▶ **EXERCISE**
Below are records; give the number of their lines that contain "interface", and only that number.

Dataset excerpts
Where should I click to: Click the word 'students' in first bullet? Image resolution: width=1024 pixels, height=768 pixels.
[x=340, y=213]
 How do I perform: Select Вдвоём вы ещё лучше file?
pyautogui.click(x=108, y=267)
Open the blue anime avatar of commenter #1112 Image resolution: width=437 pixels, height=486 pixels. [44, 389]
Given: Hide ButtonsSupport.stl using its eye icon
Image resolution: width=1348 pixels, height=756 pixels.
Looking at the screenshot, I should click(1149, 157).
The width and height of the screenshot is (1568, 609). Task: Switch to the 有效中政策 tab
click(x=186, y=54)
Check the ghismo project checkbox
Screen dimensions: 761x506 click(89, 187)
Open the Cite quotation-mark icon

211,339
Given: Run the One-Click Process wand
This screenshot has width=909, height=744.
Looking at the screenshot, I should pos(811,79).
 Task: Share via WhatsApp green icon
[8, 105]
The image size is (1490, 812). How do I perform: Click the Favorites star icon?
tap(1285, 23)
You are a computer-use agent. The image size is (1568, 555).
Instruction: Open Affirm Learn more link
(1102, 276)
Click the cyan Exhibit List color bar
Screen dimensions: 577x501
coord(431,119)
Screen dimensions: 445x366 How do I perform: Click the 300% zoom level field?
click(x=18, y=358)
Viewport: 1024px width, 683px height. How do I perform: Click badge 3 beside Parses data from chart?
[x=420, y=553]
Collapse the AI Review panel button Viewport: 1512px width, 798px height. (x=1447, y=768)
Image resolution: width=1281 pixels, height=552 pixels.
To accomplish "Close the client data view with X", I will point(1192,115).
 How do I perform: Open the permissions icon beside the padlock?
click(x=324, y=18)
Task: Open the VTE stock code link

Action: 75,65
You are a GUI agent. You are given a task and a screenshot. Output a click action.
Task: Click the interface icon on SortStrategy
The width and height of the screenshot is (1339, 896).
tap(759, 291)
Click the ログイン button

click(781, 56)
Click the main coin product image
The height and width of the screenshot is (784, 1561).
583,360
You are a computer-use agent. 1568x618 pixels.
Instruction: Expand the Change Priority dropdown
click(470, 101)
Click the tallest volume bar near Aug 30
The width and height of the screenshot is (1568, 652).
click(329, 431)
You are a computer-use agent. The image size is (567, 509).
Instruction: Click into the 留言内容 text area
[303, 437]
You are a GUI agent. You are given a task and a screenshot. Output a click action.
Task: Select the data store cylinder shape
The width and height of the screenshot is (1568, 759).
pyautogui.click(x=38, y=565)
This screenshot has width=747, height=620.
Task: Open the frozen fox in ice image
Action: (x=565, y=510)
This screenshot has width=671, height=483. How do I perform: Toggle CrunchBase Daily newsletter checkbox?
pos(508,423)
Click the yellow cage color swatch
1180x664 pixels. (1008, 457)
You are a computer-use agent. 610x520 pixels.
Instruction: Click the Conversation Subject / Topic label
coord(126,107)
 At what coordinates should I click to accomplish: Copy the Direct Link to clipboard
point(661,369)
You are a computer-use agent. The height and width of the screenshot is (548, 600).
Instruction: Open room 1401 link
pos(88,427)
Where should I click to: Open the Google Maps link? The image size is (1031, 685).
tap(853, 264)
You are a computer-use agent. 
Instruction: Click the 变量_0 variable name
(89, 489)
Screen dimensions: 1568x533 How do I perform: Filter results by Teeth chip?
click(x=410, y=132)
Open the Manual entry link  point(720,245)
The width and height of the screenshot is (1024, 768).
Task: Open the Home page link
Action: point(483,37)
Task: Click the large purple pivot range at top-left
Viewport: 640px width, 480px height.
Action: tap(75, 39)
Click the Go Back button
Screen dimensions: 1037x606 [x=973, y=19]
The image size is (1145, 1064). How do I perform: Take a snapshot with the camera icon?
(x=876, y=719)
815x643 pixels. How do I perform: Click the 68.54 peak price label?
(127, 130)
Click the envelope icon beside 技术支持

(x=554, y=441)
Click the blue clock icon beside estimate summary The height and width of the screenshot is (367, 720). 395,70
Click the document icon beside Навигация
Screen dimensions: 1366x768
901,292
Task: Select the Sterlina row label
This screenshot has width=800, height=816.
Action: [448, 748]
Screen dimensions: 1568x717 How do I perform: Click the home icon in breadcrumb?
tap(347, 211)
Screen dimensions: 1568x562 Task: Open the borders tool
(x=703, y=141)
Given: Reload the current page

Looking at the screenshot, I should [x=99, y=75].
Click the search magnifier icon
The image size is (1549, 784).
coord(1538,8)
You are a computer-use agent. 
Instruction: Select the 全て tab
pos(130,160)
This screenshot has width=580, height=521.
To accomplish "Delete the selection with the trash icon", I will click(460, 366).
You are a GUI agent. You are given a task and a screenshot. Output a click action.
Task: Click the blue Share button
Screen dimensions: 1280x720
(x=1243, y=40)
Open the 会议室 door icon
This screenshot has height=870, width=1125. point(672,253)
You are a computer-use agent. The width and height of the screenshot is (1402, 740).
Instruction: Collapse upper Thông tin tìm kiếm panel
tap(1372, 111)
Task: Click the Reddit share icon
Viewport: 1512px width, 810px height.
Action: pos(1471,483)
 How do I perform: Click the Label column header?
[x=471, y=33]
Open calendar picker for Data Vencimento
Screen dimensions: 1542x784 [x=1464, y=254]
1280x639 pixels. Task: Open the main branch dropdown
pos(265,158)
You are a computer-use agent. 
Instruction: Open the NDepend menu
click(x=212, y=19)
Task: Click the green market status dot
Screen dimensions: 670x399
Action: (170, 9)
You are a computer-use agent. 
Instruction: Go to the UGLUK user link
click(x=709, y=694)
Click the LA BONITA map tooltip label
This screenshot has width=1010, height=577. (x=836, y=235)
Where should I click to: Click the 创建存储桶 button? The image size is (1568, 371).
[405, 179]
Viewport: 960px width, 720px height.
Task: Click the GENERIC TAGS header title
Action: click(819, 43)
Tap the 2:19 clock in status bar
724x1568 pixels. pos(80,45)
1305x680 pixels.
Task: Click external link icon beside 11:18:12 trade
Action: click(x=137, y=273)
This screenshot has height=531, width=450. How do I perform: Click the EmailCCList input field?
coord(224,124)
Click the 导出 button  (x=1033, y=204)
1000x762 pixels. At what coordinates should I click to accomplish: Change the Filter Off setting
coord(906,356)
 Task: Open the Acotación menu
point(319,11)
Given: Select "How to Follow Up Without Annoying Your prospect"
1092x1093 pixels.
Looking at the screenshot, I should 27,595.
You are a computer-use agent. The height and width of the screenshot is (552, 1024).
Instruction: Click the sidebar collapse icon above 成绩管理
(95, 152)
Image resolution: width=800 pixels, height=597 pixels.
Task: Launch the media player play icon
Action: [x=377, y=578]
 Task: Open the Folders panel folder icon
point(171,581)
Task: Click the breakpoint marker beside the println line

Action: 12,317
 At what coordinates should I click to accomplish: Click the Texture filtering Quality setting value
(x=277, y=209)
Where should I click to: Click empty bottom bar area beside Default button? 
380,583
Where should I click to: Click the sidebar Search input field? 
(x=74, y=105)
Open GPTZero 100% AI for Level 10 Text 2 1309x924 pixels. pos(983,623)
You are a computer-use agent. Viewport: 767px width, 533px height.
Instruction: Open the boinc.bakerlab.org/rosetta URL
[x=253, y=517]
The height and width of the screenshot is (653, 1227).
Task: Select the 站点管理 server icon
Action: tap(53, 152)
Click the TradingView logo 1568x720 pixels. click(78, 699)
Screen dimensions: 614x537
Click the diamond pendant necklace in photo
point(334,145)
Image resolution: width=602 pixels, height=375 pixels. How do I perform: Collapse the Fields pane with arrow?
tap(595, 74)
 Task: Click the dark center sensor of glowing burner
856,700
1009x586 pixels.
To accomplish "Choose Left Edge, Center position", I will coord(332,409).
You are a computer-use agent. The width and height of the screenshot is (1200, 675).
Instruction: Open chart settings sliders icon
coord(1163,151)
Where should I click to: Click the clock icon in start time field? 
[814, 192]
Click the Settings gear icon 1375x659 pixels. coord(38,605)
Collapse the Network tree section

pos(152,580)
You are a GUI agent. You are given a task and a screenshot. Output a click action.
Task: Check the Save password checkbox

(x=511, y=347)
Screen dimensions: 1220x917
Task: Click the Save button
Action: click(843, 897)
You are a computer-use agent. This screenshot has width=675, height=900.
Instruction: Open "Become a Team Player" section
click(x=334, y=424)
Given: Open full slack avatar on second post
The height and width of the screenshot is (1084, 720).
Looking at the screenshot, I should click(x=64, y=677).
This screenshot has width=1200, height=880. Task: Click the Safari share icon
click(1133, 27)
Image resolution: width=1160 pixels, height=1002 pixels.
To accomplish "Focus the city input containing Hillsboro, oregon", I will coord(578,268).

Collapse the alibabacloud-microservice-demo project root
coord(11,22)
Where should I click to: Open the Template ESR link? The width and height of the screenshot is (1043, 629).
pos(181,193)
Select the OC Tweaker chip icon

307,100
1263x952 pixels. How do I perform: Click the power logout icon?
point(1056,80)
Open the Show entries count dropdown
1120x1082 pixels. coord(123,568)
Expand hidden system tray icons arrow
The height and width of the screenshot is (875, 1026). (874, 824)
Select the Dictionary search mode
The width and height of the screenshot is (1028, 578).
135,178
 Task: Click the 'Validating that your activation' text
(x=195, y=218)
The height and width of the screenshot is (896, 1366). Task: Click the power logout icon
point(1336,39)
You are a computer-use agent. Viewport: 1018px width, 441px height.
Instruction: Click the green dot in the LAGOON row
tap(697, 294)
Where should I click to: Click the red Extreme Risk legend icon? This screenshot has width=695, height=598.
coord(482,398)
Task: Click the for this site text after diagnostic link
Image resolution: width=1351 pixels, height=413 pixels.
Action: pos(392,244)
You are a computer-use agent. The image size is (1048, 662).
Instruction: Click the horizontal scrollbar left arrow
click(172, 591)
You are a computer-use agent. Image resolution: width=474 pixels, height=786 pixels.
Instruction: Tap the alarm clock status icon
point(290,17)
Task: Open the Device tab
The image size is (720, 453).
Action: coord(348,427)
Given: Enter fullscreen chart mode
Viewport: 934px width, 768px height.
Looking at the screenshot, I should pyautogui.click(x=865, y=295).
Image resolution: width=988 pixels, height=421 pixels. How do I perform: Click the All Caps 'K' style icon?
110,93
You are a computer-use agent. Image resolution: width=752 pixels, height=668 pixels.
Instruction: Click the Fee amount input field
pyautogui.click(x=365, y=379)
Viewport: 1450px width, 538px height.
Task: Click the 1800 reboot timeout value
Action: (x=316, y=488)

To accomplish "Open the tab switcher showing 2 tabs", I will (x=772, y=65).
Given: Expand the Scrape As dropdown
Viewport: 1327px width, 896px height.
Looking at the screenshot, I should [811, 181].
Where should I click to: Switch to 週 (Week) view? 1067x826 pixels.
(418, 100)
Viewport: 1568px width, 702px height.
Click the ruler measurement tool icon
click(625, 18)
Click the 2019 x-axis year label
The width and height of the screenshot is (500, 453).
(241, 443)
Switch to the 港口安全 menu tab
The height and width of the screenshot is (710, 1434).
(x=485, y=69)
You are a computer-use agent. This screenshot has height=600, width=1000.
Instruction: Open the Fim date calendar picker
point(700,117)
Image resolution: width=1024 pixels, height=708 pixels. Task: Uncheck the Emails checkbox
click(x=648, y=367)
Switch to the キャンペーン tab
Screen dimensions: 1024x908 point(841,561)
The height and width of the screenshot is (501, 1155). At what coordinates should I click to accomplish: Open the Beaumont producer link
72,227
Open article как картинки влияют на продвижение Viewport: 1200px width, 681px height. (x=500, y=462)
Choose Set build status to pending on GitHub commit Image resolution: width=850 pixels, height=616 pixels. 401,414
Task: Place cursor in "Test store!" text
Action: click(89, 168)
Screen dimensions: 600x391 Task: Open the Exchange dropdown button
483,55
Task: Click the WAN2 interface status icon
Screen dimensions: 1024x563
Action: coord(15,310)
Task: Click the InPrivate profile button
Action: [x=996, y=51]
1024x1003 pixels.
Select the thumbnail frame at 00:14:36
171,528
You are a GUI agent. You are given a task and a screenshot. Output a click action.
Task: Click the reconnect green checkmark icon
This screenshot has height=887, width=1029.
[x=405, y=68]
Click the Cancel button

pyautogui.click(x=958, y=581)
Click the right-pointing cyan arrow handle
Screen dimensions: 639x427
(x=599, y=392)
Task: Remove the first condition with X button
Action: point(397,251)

▶ **SOLUTION TO THIS EXERCISE**
2